Extracted material:
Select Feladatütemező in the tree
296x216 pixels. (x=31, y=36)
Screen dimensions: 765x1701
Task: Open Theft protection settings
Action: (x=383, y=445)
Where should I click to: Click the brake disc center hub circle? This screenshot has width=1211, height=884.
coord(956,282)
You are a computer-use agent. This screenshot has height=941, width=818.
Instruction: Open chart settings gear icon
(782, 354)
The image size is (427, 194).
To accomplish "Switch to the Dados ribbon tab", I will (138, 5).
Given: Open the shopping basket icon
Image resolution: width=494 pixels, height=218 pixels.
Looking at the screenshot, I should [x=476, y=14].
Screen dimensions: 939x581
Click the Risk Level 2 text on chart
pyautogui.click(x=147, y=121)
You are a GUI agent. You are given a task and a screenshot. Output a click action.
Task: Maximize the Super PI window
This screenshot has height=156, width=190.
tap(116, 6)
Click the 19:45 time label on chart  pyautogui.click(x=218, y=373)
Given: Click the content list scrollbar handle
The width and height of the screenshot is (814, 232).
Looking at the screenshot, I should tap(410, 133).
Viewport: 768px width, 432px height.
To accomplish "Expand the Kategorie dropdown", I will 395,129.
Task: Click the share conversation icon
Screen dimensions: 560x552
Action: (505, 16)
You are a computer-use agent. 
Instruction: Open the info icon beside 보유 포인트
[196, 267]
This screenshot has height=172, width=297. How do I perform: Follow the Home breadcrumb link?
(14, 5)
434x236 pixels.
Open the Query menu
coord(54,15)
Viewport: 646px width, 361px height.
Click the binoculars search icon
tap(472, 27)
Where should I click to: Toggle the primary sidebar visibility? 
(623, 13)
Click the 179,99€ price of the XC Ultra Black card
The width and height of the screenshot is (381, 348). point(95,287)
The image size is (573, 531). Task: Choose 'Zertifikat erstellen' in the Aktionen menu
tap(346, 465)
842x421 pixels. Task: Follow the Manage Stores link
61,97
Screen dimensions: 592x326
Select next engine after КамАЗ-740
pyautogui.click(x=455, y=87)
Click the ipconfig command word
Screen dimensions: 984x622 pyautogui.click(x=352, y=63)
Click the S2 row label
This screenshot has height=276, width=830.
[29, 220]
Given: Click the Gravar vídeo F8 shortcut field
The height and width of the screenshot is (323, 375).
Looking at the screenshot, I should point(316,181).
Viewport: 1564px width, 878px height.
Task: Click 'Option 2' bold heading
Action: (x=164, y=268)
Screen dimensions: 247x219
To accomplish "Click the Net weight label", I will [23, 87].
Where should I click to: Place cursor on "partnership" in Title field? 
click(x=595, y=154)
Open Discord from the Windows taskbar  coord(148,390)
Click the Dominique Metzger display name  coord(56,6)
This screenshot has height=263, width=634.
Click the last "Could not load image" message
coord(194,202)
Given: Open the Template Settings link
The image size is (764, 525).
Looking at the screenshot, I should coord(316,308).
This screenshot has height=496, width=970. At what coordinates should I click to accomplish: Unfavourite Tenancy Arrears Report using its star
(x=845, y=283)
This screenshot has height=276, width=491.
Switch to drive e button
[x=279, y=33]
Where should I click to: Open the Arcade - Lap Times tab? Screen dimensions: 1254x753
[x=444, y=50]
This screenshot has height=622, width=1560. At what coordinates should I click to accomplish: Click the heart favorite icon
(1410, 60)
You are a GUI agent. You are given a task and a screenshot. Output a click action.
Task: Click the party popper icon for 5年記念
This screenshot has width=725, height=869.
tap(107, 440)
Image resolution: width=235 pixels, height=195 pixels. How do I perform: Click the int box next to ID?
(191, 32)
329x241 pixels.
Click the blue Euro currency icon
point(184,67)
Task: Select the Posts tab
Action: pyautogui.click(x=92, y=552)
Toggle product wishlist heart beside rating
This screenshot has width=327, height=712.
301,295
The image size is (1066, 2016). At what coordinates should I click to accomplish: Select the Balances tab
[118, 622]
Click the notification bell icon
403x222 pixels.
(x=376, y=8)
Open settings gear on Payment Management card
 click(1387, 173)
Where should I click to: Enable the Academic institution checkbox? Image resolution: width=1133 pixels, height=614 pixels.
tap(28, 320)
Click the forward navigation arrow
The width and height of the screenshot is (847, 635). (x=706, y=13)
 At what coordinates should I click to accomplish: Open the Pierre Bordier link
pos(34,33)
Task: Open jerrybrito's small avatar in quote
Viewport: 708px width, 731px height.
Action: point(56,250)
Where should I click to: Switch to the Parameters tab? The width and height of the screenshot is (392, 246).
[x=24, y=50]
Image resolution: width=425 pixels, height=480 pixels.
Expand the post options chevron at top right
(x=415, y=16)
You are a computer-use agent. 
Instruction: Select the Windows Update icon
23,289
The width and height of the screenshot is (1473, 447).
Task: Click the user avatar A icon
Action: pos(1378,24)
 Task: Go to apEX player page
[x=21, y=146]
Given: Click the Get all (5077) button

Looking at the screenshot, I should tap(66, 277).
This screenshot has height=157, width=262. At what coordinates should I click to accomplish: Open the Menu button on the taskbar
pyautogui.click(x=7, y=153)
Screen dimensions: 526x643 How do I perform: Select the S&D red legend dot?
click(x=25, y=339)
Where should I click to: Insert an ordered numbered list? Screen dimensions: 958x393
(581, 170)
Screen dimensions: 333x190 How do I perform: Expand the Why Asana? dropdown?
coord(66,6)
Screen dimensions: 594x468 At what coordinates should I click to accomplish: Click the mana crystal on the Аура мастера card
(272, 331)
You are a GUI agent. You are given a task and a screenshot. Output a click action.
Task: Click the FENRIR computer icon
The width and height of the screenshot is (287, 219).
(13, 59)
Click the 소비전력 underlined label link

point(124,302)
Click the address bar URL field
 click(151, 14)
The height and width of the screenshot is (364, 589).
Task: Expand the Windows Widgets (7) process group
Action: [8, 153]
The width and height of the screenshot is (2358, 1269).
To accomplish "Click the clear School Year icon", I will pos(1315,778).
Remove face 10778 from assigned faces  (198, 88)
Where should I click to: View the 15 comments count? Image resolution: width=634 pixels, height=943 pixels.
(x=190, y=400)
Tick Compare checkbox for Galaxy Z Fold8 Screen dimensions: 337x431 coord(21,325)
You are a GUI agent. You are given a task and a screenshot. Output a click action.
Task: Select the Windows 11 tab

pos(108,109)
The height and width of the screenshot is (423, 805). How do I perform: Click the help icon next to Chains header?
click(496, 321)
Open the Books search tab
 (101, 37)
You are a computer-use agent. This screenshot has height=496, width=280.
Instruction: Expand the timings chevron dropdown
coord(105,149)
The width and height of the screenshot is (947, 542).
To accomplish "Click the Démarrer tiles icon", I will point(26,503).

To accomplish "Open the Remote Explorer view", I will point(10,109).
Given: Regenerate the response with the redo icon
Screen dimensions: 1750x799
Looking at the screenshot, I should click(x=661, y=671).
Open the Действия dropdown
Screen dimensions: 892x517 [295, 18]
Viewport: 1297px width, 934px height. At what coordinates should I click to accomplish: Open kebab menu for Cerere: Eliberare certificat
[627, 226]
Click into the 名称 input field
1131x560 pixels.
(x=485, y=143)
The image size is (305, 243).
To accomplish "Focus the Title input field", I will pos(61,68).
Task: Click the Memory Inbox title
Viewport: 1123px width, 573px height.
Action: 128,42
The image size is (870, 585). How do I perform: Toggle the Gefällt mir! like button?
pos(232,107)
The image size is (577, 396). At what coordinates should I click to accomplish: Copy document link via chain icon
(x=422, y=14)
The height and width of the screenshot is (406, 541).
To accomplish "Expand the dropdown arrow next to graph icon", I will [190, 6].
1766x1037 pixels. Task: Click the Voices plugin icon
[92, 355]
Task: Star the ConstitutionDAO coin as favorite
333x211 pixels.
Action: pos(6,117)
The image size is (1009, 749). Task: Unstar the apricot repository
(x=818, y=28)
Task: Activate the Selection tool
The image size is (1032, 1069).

Exercise description: Look through the material above and pick out each line holding the word "computer".

Task result:
You are a computer-use agent. This screenshot has height=941, width=818.
You are a computer-use agent. 
You are a computer-use agent. 
Task: Click the FENRIR computer icon
You are a computer-use agent. This screenshot has height=496, width=280.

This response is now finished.